Mental Hospital Administrator Arrested For Supplying Mentally-Retarded Patients To Insurgents For Suicide Attacks

Mental Hospital Administrator Arrested For Supplying Mentally-Retarded Patients To Insurgents For Suicide Attacks

A Baghdad mental hospital administrator has been arrested on suspicion of supplying mental patients to insurgents for use in suicide bombings, a U.S. military spokesman said Wednesday.

The interim administrator at al Rashad psychiatric hospital was arrested Sunday and is being questioned in U.S. custody, said the spokesman, Rear Adm. Greg Smith.

The arrest was part of the probe into double suicide bombings Feb. 1 in Baghdad, which claimed at least 99 lives and were the worst such attack in the capital in nine months.

Iraqi authorities announced within hours of the blasts that the perpetrators were teenage girls with Down syndrome who may have been unwilling participants. U.S. authorities now think that version of events was inaccurate.

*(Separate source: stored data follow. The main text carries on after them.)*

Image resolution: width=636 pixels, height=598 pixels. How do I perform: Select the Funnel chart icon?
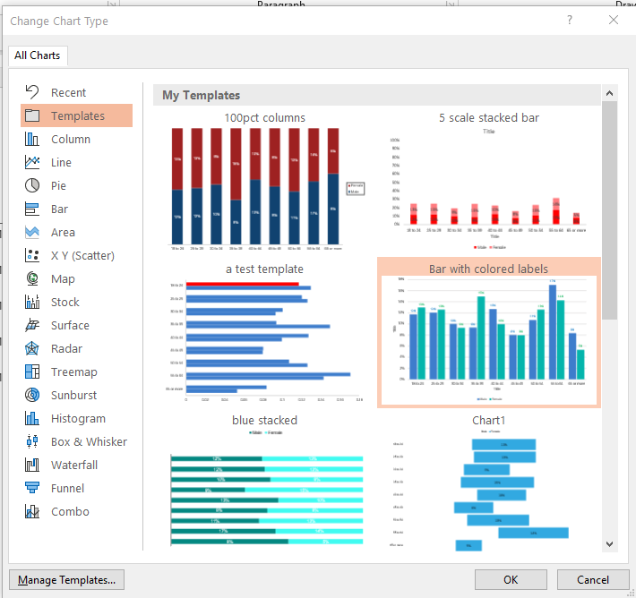(32, 489)
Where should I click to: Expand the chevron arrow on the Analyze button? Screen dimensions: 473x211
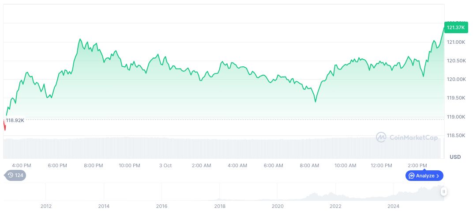[x=437, y=176]
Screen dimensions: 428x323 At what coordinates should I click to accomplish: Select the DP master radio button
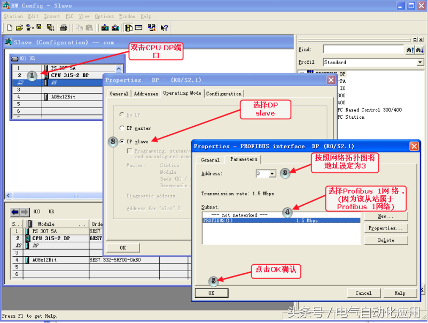[122, 128]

A senior American official who asked not to be named because he wasn't authorized to discuss the case publicly said American investigators now thought that the bombers were adults -- one in her 20s, the other in her 30s -- with long histories of psychiatric conditions including depression and schizophrenia.

Investigators think that early Iraqi accounts that the bombers escaped security efforts because they were well-known in the two markets where the bombings occurred also were incorrect. While one of the women was from Baghdad, the other was from outside the city, the senior U.S. official said.

The administrator who's being questioned is suspected of using his access to mental-patient records and possibly providing them to Islamic extremists, the official said.

The U.S. version of events squares better with what witnesses at the market have told McClatchy.